> [WHAT NEEDS TO BE DONE]
Going down the data below, set down exactly the line with "This screenshot has height=903, width=798." and each line after it through the line with "641x567 pixels. At"; no other lines.

> [DATA SHOWN]

═══

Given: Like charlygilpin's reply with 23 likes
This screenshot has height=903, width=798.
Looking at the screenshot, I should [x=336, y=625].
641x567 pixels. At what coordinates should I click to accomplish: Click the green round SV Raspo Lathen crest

═══

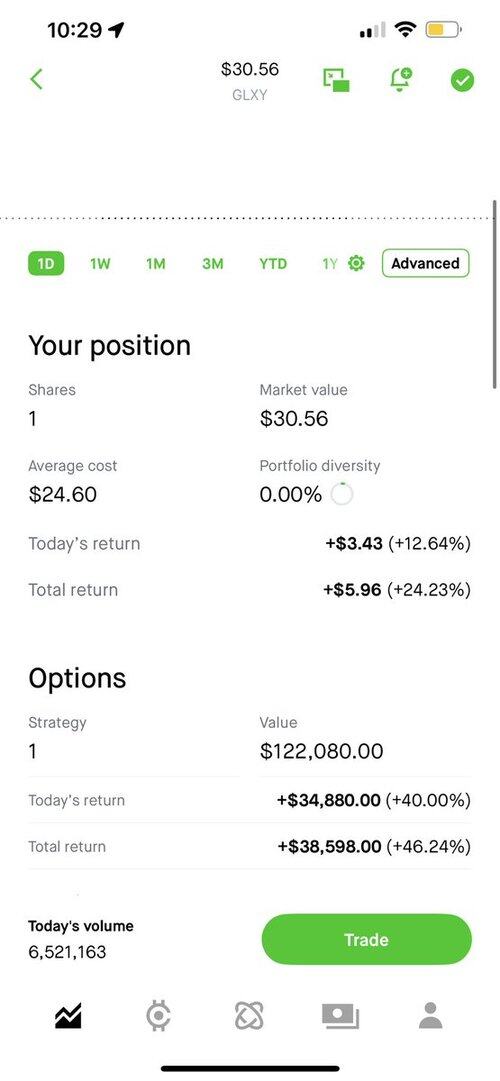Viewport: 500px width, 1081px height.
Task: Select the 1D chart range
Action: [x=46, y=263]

═══

> [SOLUTION TO THIS PROBLEM]
This screenshot has height=903, width=798.
Looking at the screenshot, I should [x=336, y=625].
641x567 pixels. At what coordinates should I click to accomplish: Click the green round SV Raspo Lathen crest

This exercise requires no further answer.